O grupo de tecnologia LWSA (LWSA3) apresentou um conjunto robusto de resultados no quarto trimestre de 2025, marcado pela aceleração do crescimento da receita e pela expansão consistente das margens. Os números superaram tanto as estimativas do Banco Safra quanto o consenso de mercado e fortalecem a leitura de recuperação operacional da companhia.
Desconsiderando os desinvestimentos em Squid e Nextios, a receita líquida atingiu R$ 382 milhões no período. O EBITDA ajustado somou R$ 97 milhões, com margem de 25,3%, enquanto o lucro líquido ajustado alcançou R$ 69 milhões, impulsionado por alavancagem operacional e melhora expressiva do resultado financeiro.
A companhia também apresentou forte geração de caixa. O fluxo de caixa livre (FCF) totalizou R$ 63,6 milhões no trimestre e R$ 224,8 milhões no ano, o que posiciona o FCF yield em torno de 11%, patamar considerado elevado para o setor.
E-commerce sustenta aceleração da receita
A receita líquida avançou 11,1% na comparação anual, alcançando R$ 381,5 milhões, com desempenho puxado pelo segmento de e-commerce, que cresceu 16,4%, para R$ 279,7 milhões.
O segmento mostrou recuperação sequencial, sustentada pelo aumento do ARPU, que subiu 7%, e pela expansão da base para 206,3 mil clientes. A receita recorrente de assinaturas da plataforma avançou 13,9%, reforçando a previsibilidade do modelo de negócios.
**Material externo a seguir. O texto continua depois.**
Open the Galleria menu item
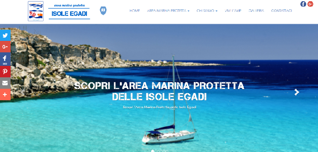 click(256, 11)
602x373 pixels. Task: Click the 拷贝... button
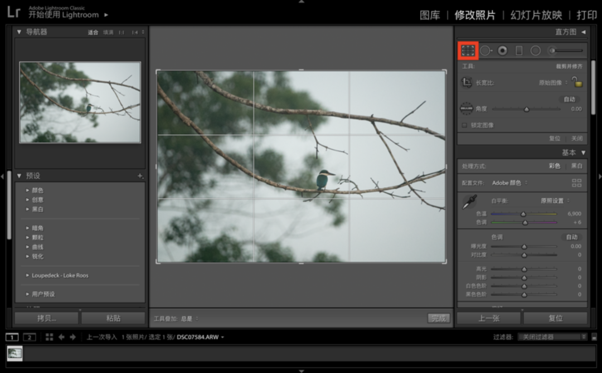[x=47, y=318]
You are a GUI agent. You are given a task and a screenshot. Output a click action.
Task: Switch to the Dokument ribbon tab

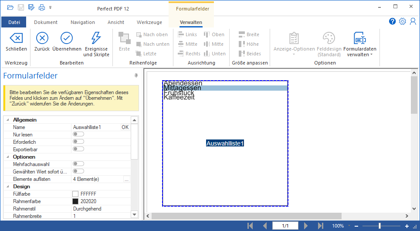46,22
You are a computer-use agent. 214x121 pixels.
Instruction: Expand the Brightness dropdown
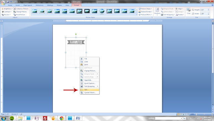(x=7, y=9)
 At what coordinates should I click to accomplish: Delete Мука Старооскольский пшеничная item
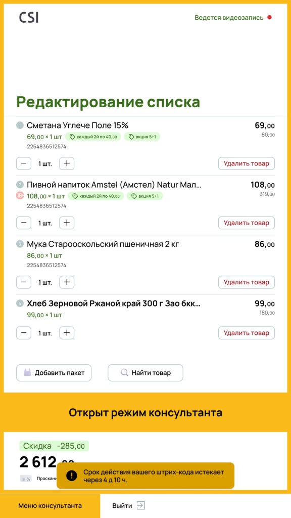tap(247, 282)
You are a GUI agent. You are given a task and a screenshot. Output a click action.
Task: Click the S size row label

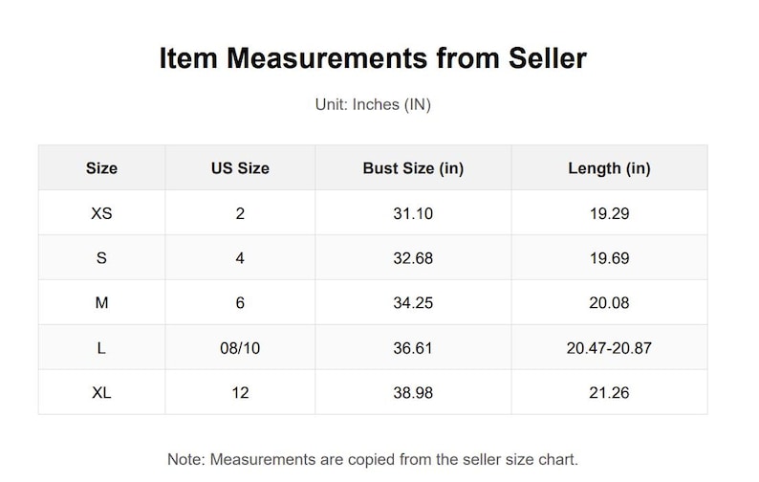point(101,258)
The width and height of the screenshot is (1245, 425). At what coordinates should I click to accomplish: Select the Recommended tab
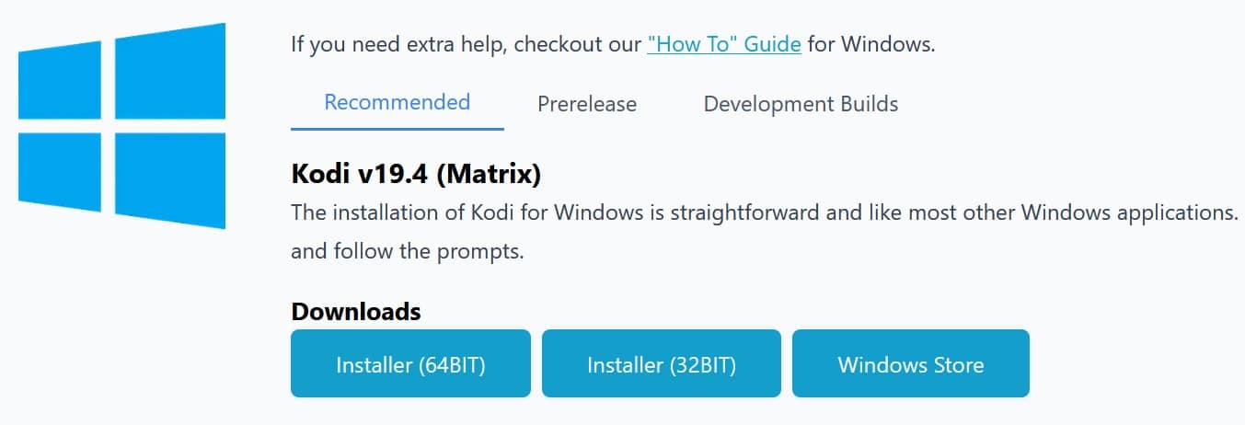398,102
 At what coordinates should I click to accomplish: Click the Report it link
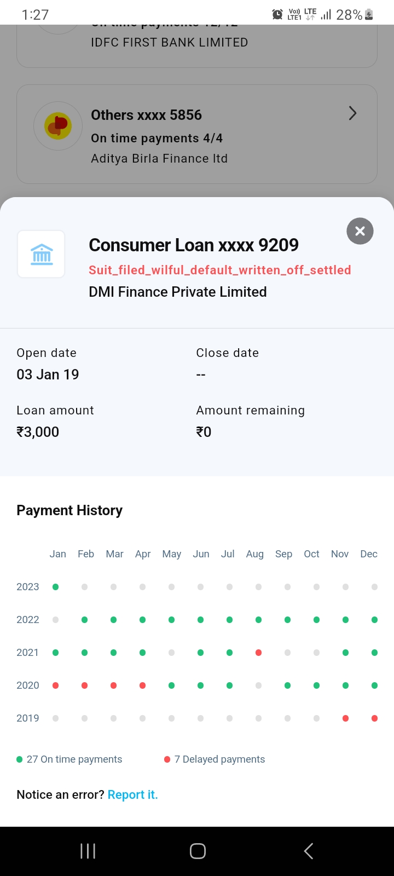pos(132,794)
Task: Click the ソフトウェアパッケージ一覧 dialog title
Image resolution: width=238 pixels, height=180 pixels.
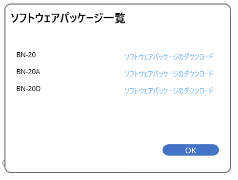Action: click(68, 18)
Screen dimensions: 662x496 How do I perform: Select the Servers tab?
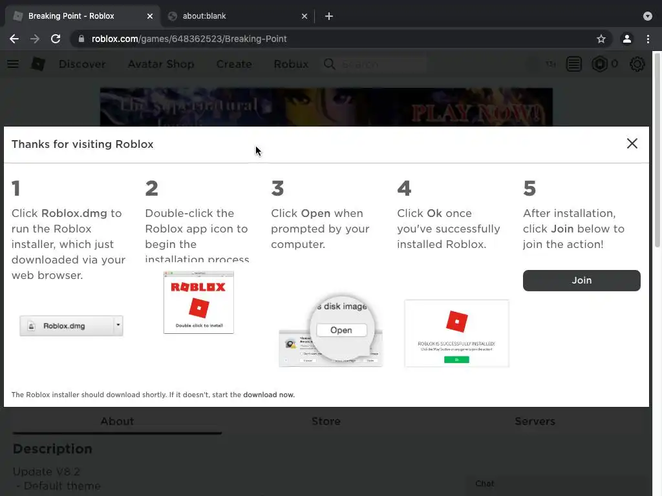[535, 421]
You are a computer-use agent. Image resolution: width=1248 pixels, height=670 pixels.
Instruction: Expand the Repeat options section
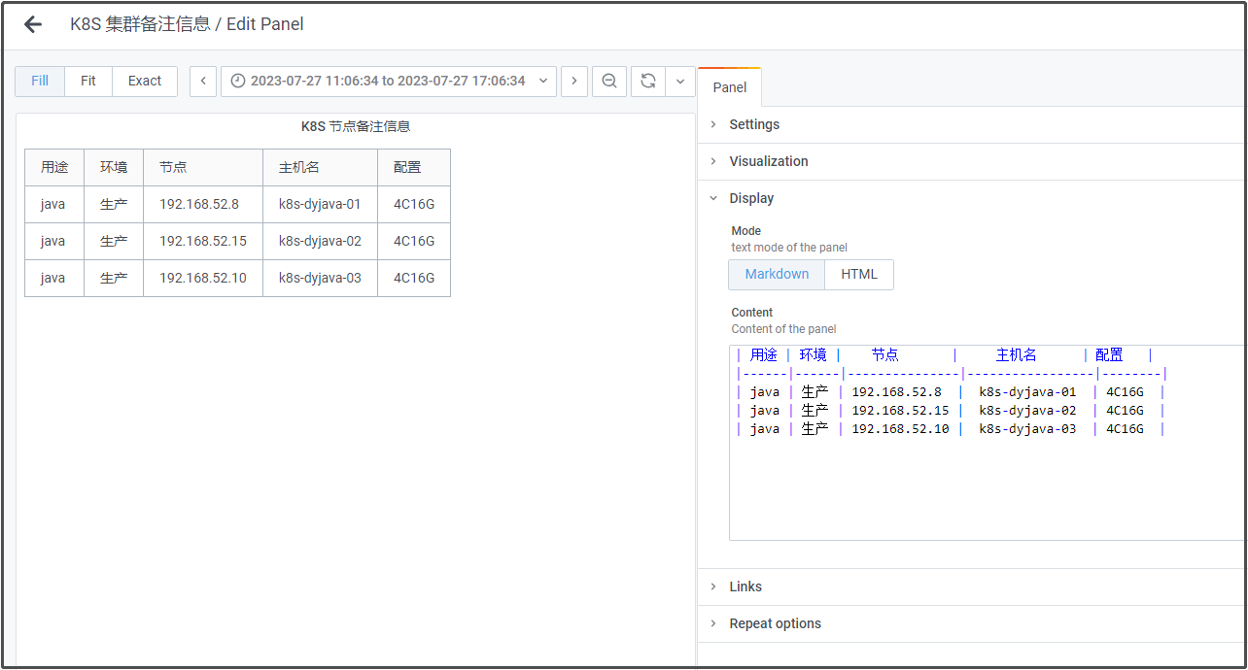pos(775,623)
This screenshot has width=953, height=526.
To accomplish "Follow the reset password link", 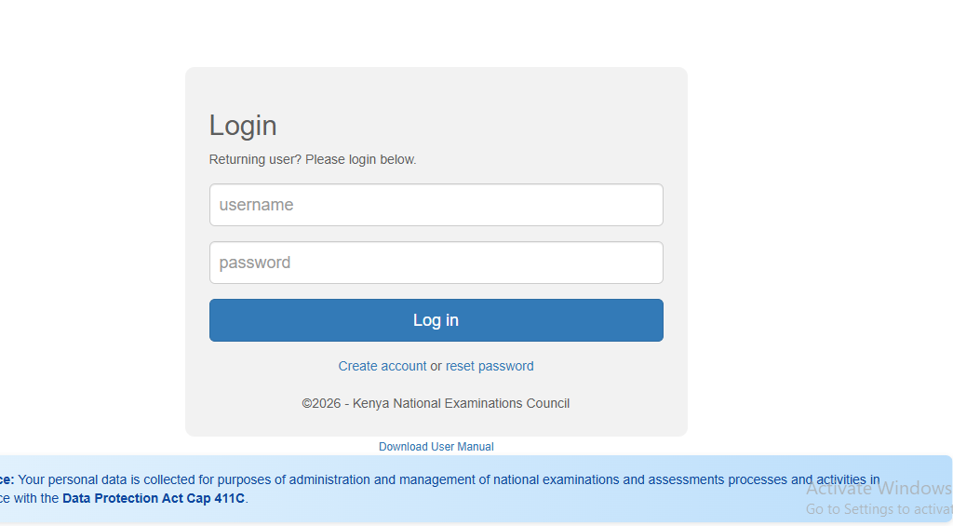I will point(490,366).
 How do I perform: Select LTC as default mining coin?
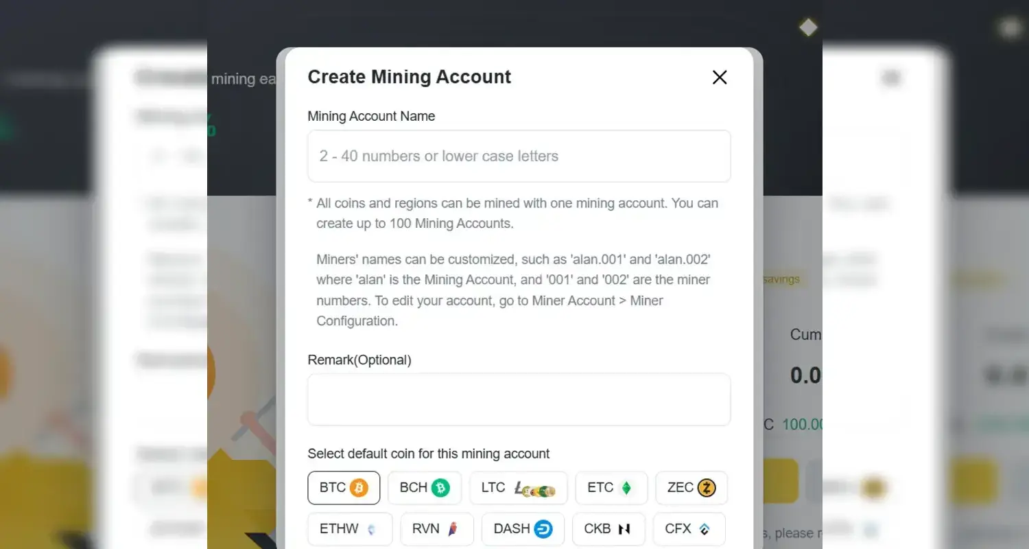click(519, 487)
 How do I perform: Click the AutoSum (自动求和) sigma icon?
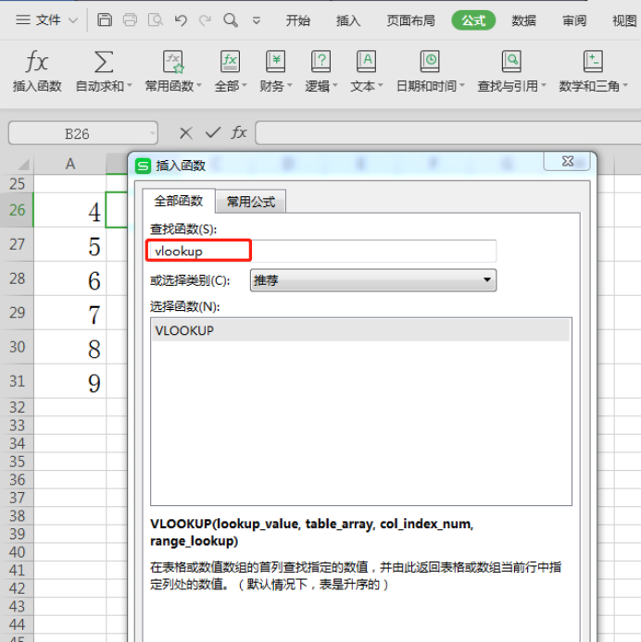(104, 63)
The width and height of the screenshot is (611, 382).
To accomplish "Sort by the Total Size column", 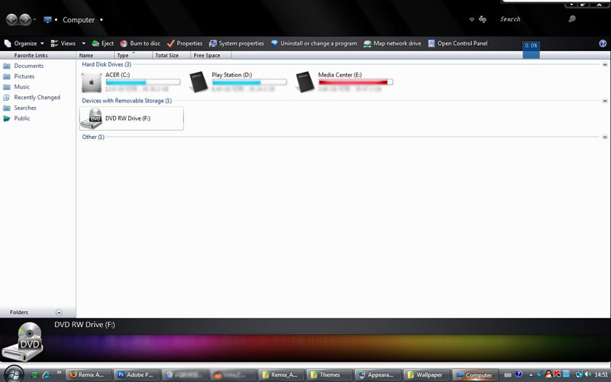I will point(166,56).
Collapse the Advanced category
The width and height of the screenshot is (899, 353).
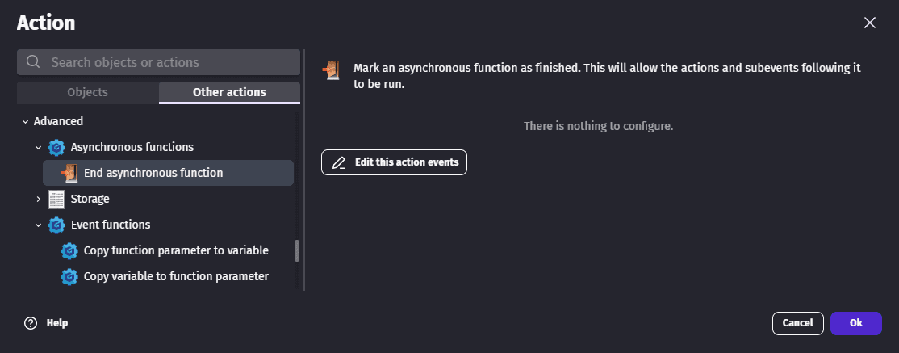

No ecossistema, a receita cresceu 19,3%, apoiada pela expansão de 10,6% no GMV e de 20,8% no TPV. Em sentido oposto, o segmento BeOnline/SaaS recuou 1,3%, refletindo o processo de racionalização das operações conduzido pela companhia.
Margens avançam apesar de pressões de custos
O EBITDA ajustado cresceu 18,7% na base anual, atingindo R$ 96,6 milhões, enquanto a margem avançou 1,6 ponto percentual, para 25,3%. O principal vetor foi novamente o e-commerce, que registrou EBITDA ajustado de R$ 72,3 milhões, alta de 27,9%, com margem de 25,9%.
A LWSA vem capturando ganhos de eficiência por meio da simplificação organizacional, migração para a nuvem e uso de ferramentas de inteligência artificial. Como resultado, o custo dos serviços prestados caiu 6,0% na comparação anual.
Ainda assim, a reoneração da folha de pagamentos seguiu como fator de pressão, reduzindo a margem EBITDA em cerca de 1,0 ponto percentual, efeito já observado em trimestres anteriores.
Lucro líquido se recupera com melhora operacional e financeira
O lucro líquido reportado atingiu R$ 32 milhões, revertendo o prejuízo registrado no quarto trimestre de 2024. Considerando ajustes não caixa, como compensações em ações, amortização de PPA e earnouts, o lucro líquido ajustado somou R$ 69 milhões, crescimento de 60,9%, com margem de 18,1%.
O resultado financeiro foi um dos destaques do período. A despesa líquida ficou em R$ 6,8 milhões, uma redução de 85,1% na comparação anual, mesmo com o impacto de R$ 12,4 milhões relacionados à antecipação de recebíveis.
Geração de caixa
A combinação de alavancagem operacional e ganhos de eficiência sustentou a forte geração de caixa no trimestre. O FCF alcançou R$ 64 milhões, ou R$ 48,7 milhões ao excluir os efeitos da antecipação de recebíveis.
No acumulado de 2025, o fluxo de caixa livre atingiu R$ 225 milhões, elevando a margem de FCF dos últimos 12 meses de 4,7% no início do ano para 15,9% ao final do 4T25. O desempenho reforça a disciplina financeira da companhia e dá suporte à tese de recuperação operacional. O Safra mantém recomendação Neutra para o papel.